Back in 2015 I gave my first impressions of the 5th edition of D&D. Beyond that brief campaign I haven't clocked much 5th edition time but my impressions remain - it's a great game. It takes a number of lessons learned from the 3rd and 4th editions of the game.

Here's my big takeaways on the 5th edition. First, it takes away the necessity of 3.x games to very carefully balance encounters and to plan player characters from first level. It removed the "grind" often found in D&D 4th edition and stepped back from a number of decisions made in there that made the game feel less like D&D. One interesting lesson it took from 4th edition was a "proficiency bonus". When making a roll in something core to your character you add it to your d20 roll, otherwise you don't. A fighter would add it to attack rolls with his sword, a wizard would apply it to her spell rolls. Any character would use it for skills he or she is proficient in. It applies to certain saving throws for your character. Otherwise you pretty much roll a d20 plus ability modifiers. However, the proficiency bonus is modest, starting out at +2 and maxing out at +6 at 20th level. Magic items are also made a bit more modest - and one could easily do a game in a low-magic world.

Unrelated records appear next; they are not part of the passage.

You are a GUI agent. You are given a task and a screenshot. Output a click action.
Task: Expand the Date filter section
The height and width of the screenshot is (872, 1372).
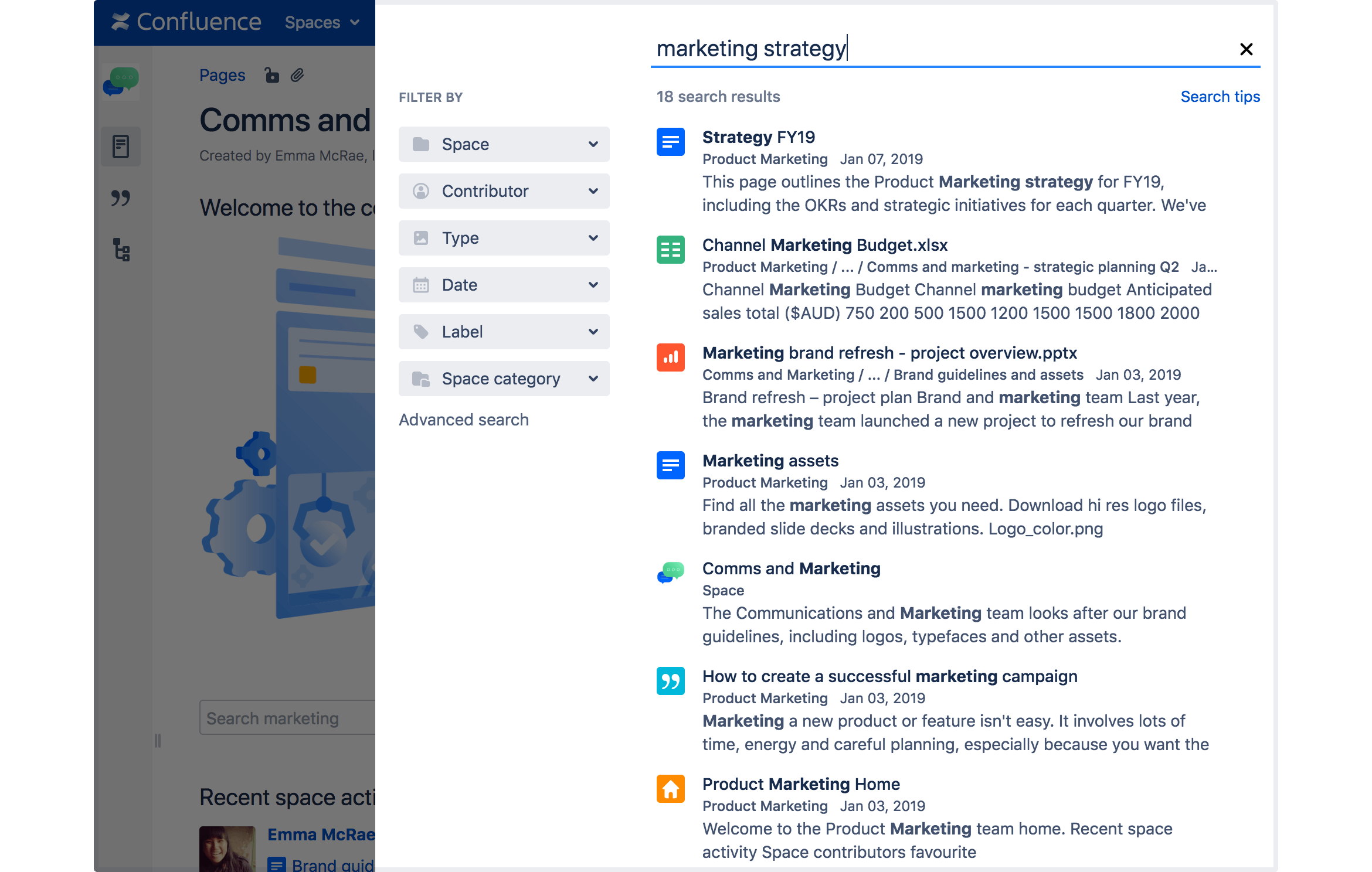pos(504,284)
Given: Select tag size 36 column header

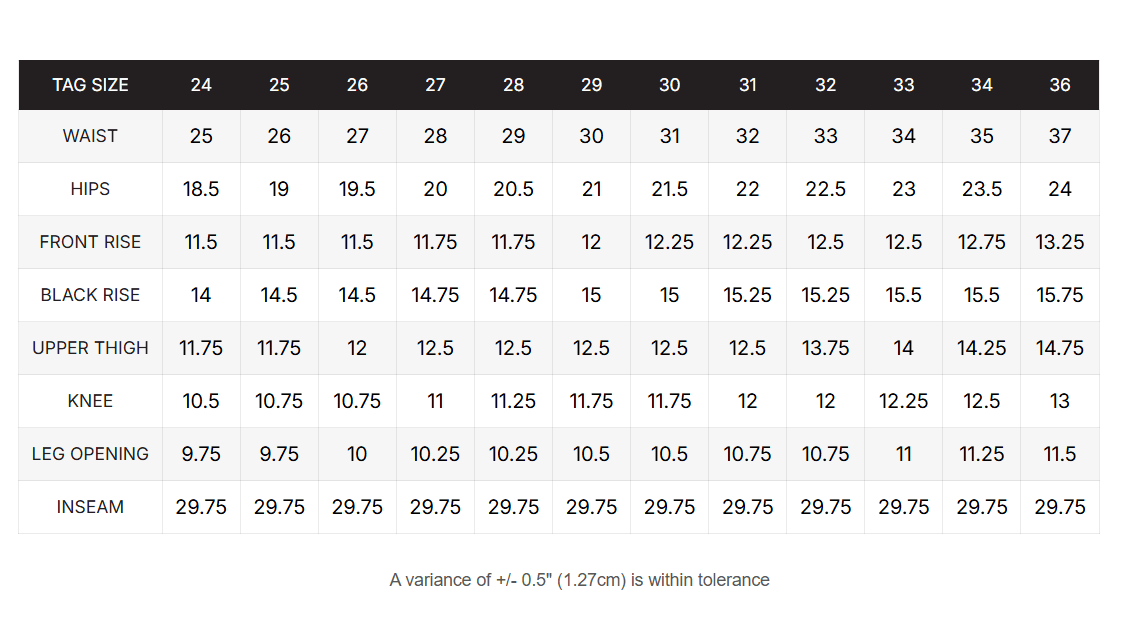Looking at the screenshot, I should coord(1060,85).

Mechanically, the only real complaint I have with the game is characters seemed a little too tough to me and advancement seemed a bit too quick. The second of those issues is certainly very easy to remedy, assuming all at the table are in agreement.

In many ways 5th edition feels a bit like pre-3.0 versions of D&D and AD&D, albeit much cleaned up. You could probably take Keep on the Borderlands for Basic D&D and run it with perhaps a half hour or hour of conversion ahead of time - and I suspect your game wouldn't hurt much if you converted on the fly. It wouldn't be as smooth as running a 1st edition Call of Cthulhu adventure with 7th edition but it would be far easier than trying to run a 3.5 adventure with 4th edition D&D (I can't imagine doing so on the fly).

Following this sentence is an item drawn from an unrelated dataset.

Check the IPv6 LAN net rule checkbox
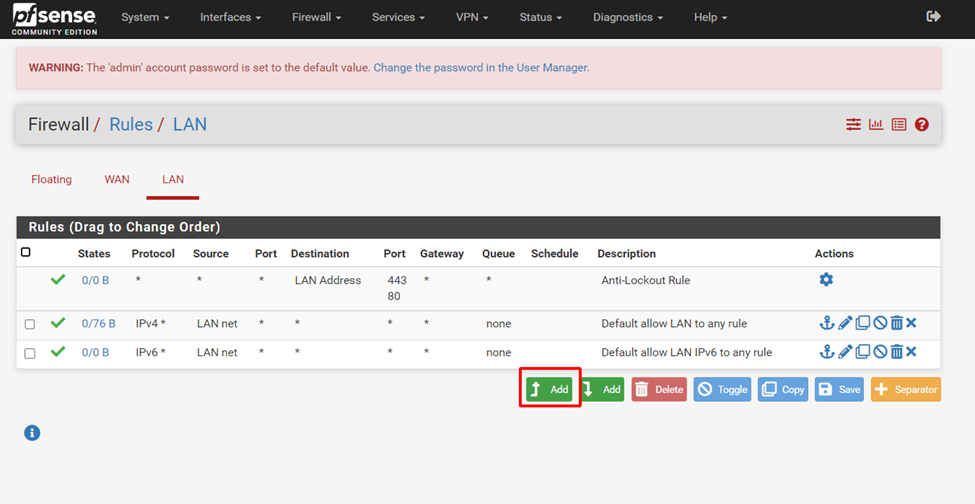 point(30,353)
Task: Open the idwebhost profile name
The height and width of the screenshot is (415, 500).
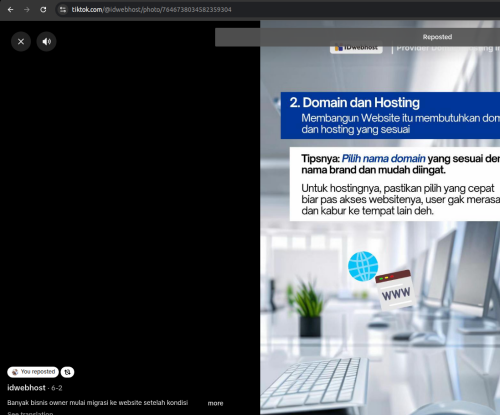Action: (26, 388)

That said, there's a few things that stop D&D 5e from having a better ranking. Mechanically, it's a superior game to Basic/Expert D&D. Despite that you'll be seeing that version of D&D later in the list. Why is that? This list is my top list of games, trying to rank the "fun" I have with those games. For me, there's a certain magic in those older versions of D&D - from the world building advice to the art to the feel of the game to the supplements and adventures that come out. For me, 5th edition is a bit lacking in that intangible aspect. If it were the first version of D&D I encountered, I might very well rank it a lot higher.

D&D 5th edition does seem a bit like an "evergreen" edition. Wizards of the Coast/Hasbro doesn't seem interested in a stream of supplements or adventures, releasing them only occasionally and has outsourced some to other companies. This is probably both a plus and a minus - over time, games like 3.x and 4e changed quite a bit, with an unending stream of splatbooks. It's nice to get away from that treadmill. However,  sometimes one might want a bit more.

With 3.x I said I'd join a game as a player quite readily but I'd need some time to think about DM-ing such a game. For 5e, I could see doing either quite readily.